DATA PROVIDED:
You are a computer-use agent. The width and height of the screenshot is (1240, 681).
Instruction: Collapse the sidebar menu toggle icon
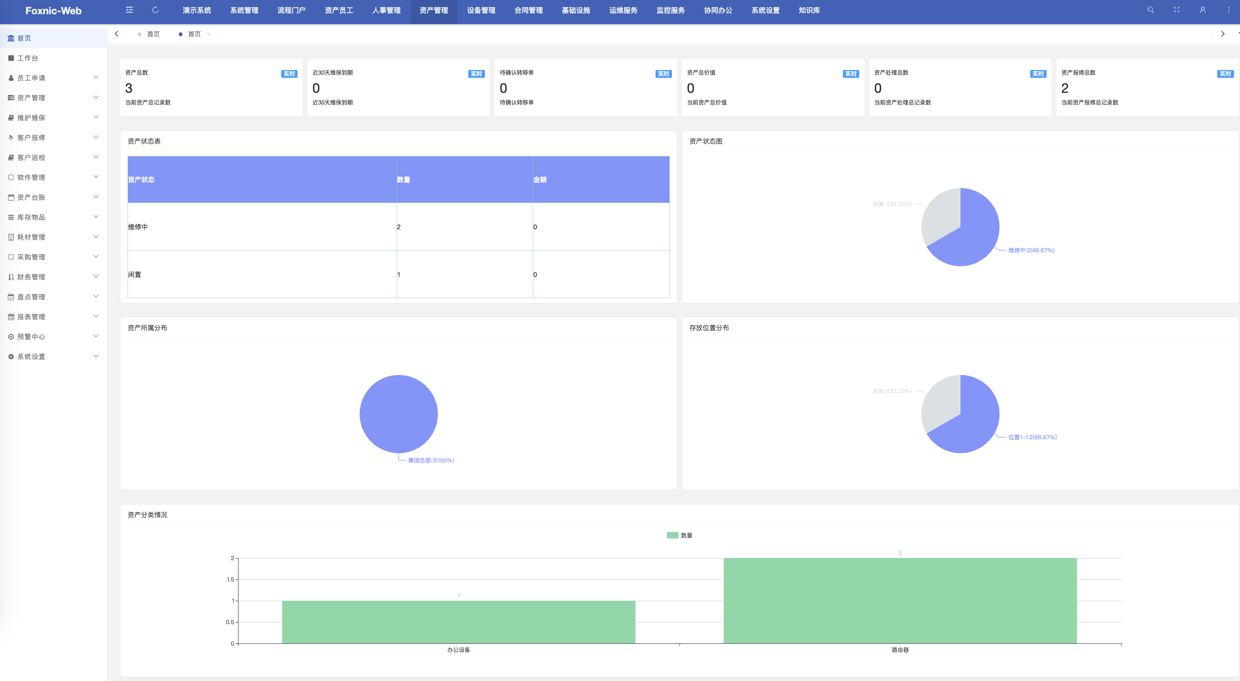click(x=129, y=10)
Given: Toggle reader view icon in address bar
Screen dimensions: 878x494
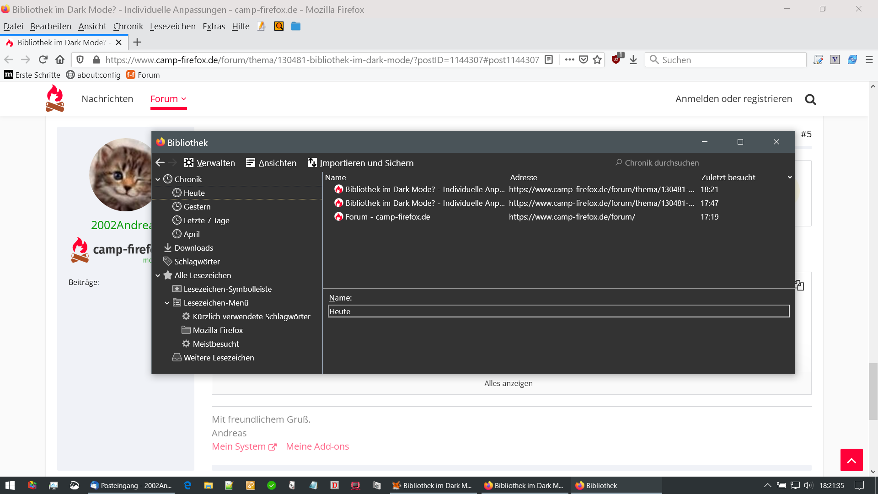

TASK PROMPT: Leaving out only the pictures, reproduce the listing exactly.

ANSWER FOR THIS EXERCISE:
You are a computer-use agent. The width and height of the screenshot is (1240, 681).
Instruction: Collapse the sidebar menu toggle icon
click(x=129, y=10)
Given: Toggle reader view icon in address bar
Screen dimensions: 878x494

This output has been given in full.